Auch wir dürfen der Belohnung entgegenblicken, die Jehova denen verheißen hat, die ausharren. Die Erwartung dieser Belohnung ist ein fester Bestandteil unserer Erkenntnis Gottes und läßt uns im Dienst für ihn ausharren. Denken wir daher täglich über die Segnungen nach, die Jehova für uns bereithält. Mary, von der zu Beginn die Rede war, unternahm besondere Anstrengungen, das zu tun. Sie sagte: „Unlängst habe ich zum erstenmal in meinem Leben verstanden, daß Jesu Loskaufsopfer auf mich Anwendung findet. Zunehmend spüre ich, daß Jehova an mir persönlich interessiert ist. Erst vor kurzem begann ich, das wirklich zu glauben, obwohl ich seit über zwanzig Jahren eine Christin bin.“
Wie Mary haben schon Millionen andere dadurch, daß sie die Bibel studieren und aufrichtig über das Gelernte nachsinnen, erfahren, daß Jehova an seinem Volk interessiert ist, und zwar nicht nur als Gesamtheit, sondern an jedem einzelnen. Der Apostel Petrus war völlig davon überzeugt, weshalb er schrieb: „[Werft] all eure Sorge auf ihn .., denn er sorgt für euch“ (1. Petrus 5:7). Ja, Gott ist an jedem von uns interessiert!
[Fußnoten]
a Ein Schlauch war ein Behälter aus Tierhaut, der für Wasser, Öl, Milch, Wein, Butter oder Käse verwendet wurde.

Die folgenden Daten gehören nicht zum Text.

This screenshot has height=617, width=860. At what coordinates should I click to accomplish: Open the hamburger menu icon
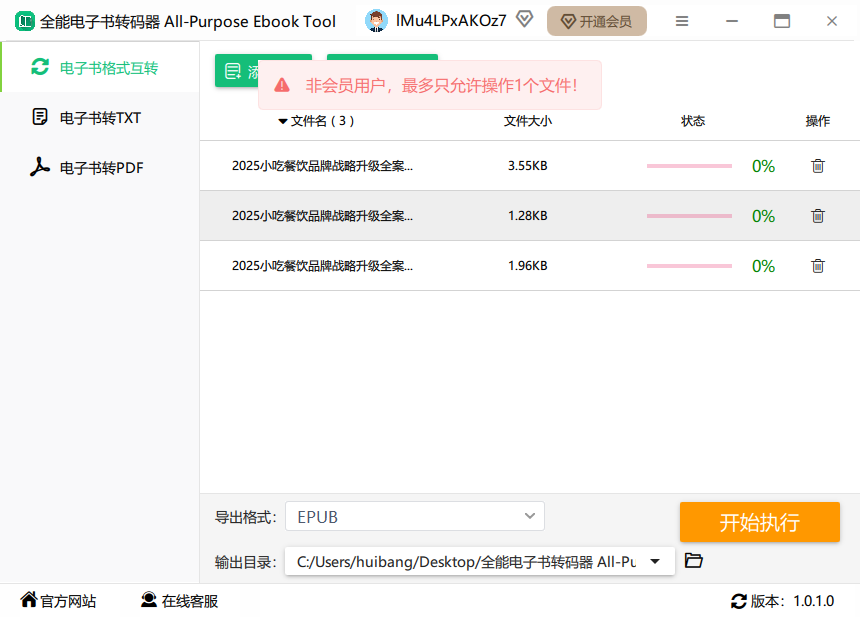click(x=682, y=21)
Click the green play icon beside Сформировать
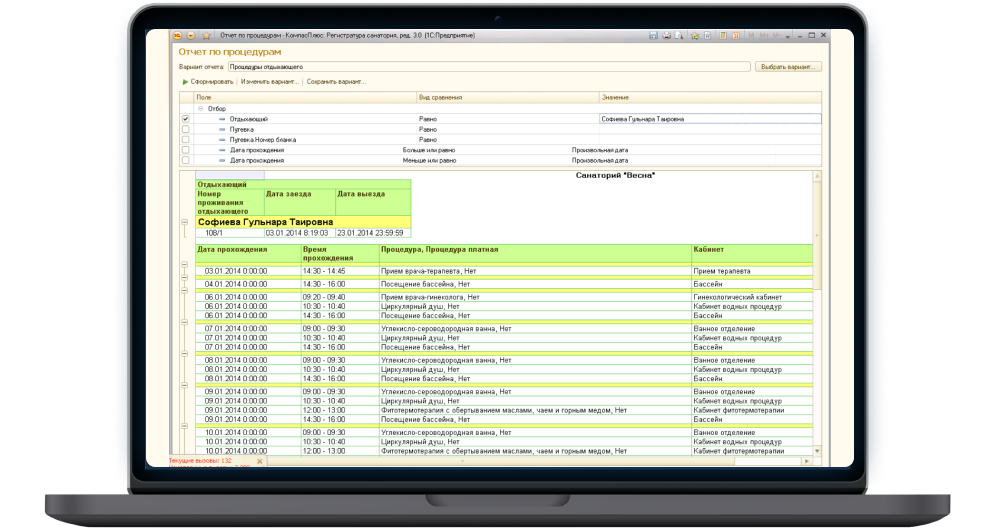Image resolution: width=1000 pixels, height=528 pixels. (185, 81)

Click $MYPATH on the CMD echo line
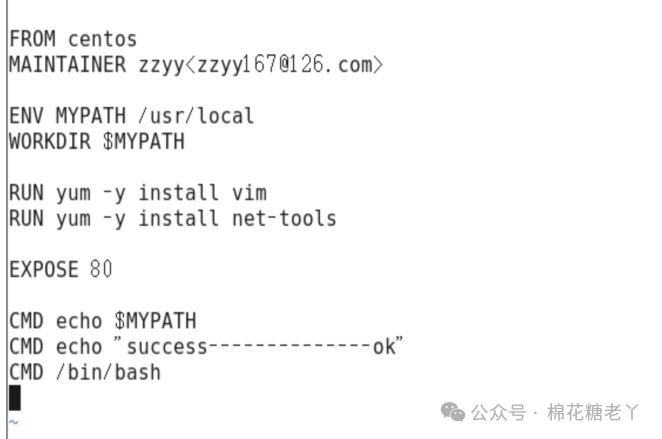click(x=155, y=321)
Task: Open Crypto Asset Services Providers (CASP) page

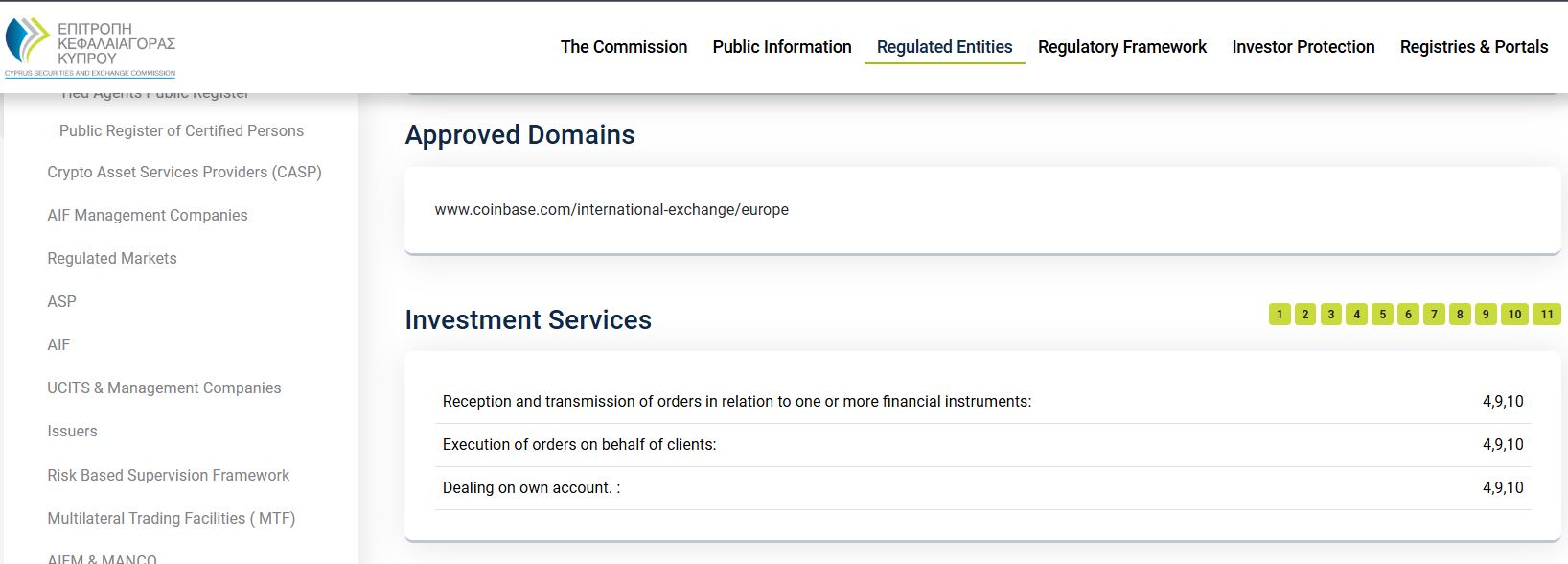Action: 185,172
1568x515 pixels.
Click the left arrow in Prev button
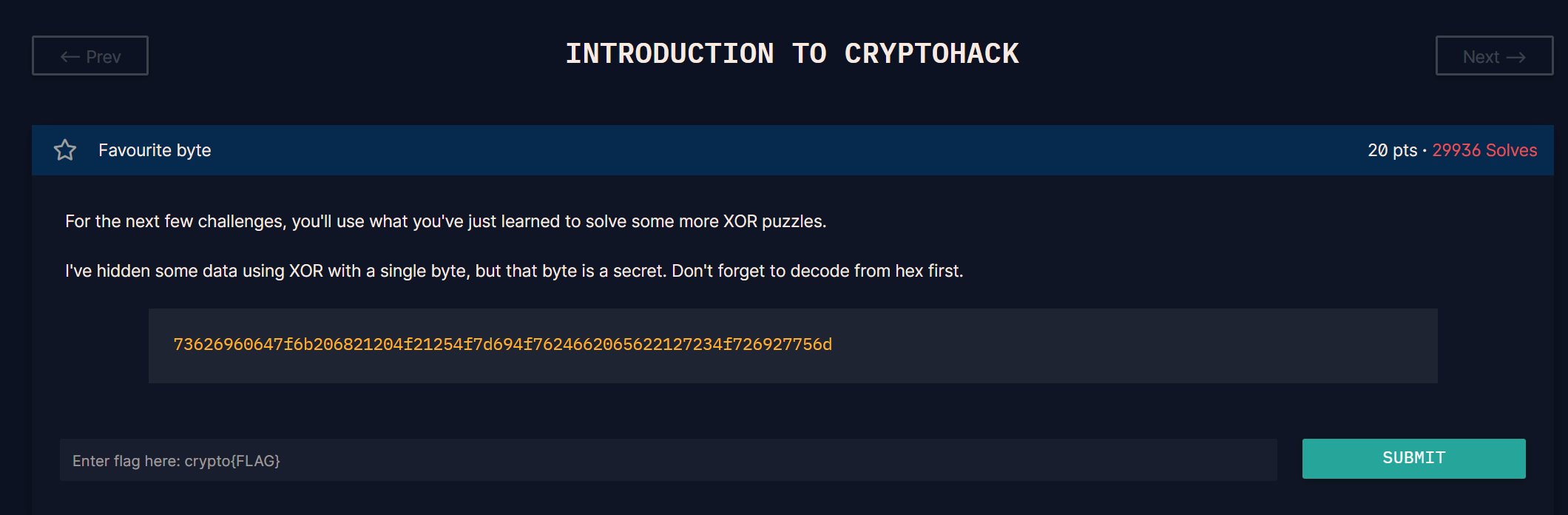click(x=70, y=57)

In alter Zeit hatte man Schläuche unterschiedlichster Größe und Form, teilweise waren es Lederbeutel oder Behälter mit einem schmalen Hals, der mit einem Stöpsel verschlossen wurde.

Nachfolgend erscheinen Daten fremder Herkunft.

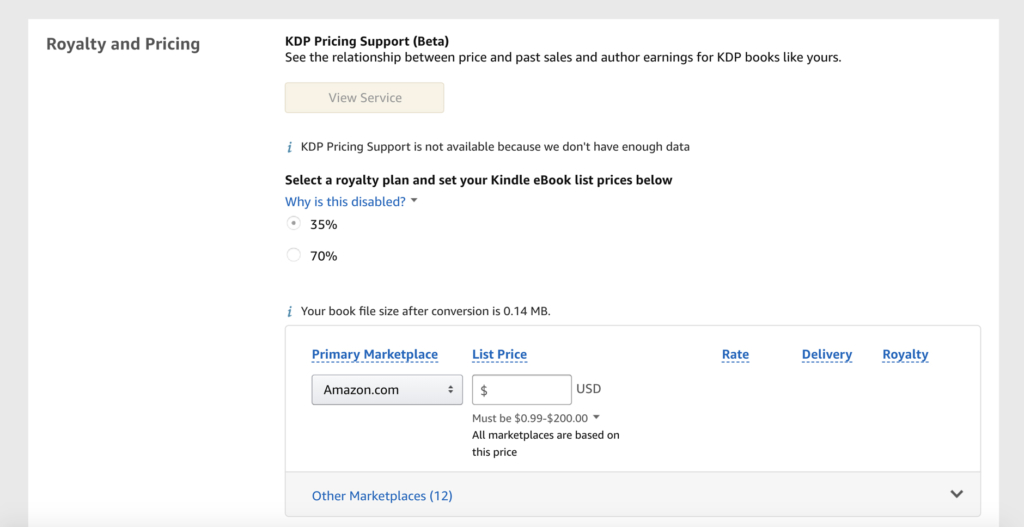Screen dimensions: 1024x527
Task: Click the Amazon.com select box arrows
Action: [x=450, y=390]
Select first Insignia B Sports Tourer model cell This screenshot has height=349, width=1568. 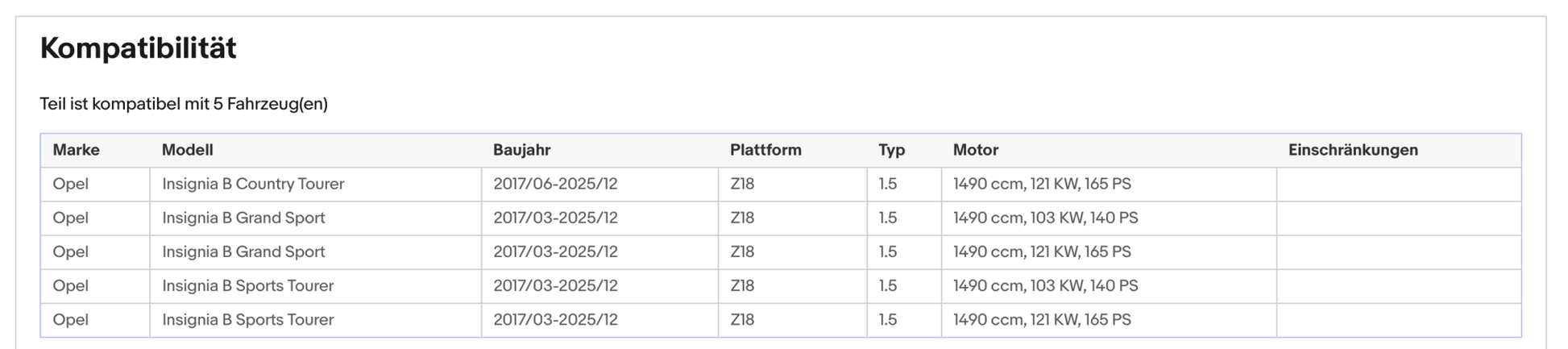[316, 285]
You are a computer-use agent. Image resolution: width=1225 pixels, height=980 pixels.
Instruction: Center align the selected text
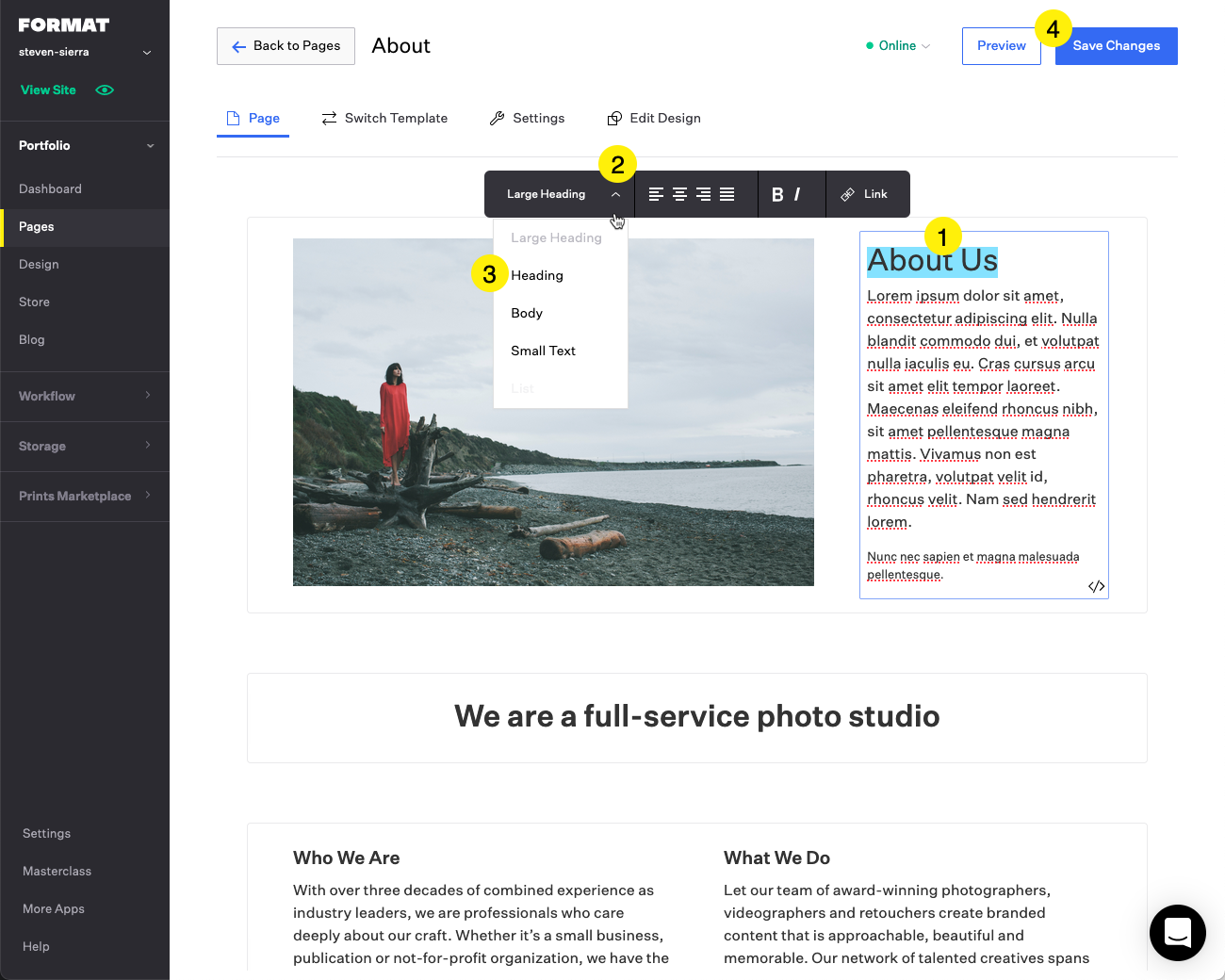pos(679,194)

b Siehe Richter 11:27; Psalm 23:1; 65:2; 73:28; 89:26; Jesaja 8:13; 30:20; 40:28; 41:14; siehe auch Neue-Welt-Übersetzung der Heiligen Schrift — mit Studienverweisen, Anhang 1J, Seite 1631, 1632, herausgegeben von der Wachtturm-Gesellschaft.
[Kasten auf Seite 6]
Die Auferstehung — ein Beweis für Gottes Interesse
EINEN überzeugenden Beweis für Gottes Interesse an jedem einzelnen liefert die Bibel in Johannes 5:28, 29, wo es heißt: „Die Stunde kommt, in der alle, die in den Gedächtnisgrüften sind, seine [Jesu] Stimme hören und herauskommen werden.“
Interessanterweise wird in diesem Text im Griechischen statt táphos (Grab) das Wort mnēméion (Gedächtnisgruft) gebraucht. Das Wort táphos vermittelt lediglich den Gedanken des Begräbnisses. Dagegen liegt bei mnēméion die Betonung auf der Bewahrung des Andenkens an den Verstorbenen.

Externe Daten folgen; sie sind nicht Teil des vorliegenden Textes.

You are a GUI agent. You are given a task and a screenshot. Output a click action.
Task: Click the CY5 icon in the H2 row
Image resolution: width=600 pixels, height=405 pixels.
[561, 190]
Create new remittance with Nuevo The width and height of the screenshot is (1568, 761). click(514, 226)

Führen wir uns in Verbindung damit nur einmal vor Augen, welche Anforderungen die Auferstehung an Jehova Gott stellen wird. Damit er einen Menschen zum Leben zurückbringen kann, muß ihm über den Betreffenden alles bekannt sein — beispielsweise auch seine ererbten Charakterzüge und alle seine Erinnerungen. Nur dann kann die Person mit derselben Identität wiederhergestellt werden.
Vom menschlichen Standpunkt aus ist das natürlich unmöglich, aber „bei Gott sind alle Dinge möglich“ (Markus 10:27). Er kann sogar feststellen, was sich im Herzen einer Person befindet. Selbst wenn jemand schon viele Jahrhunderte tot ist, ist Gottes Erinnerung an ihn lückenlos; sie wird nicht schwächer (Hiob 14:13-15). Als Jesus Abraham, Isaak und Jakob erwähnte, konnte er sogar Jahrhunderte nach deren Tod sagen, daß Jehova „nicht ein Gott der Toten [ist], sondern der Lebenden, denn für ihn leben sie alle“ (Lukas 20:38).
Somit hat Jehova Milliarden Verstorbene in allen Einzelheiten in seinem Gedächtnis. Welch ein erstaunlicher Beweis dafür, daß Gott an dem einzelnen Menschen interessiert ist!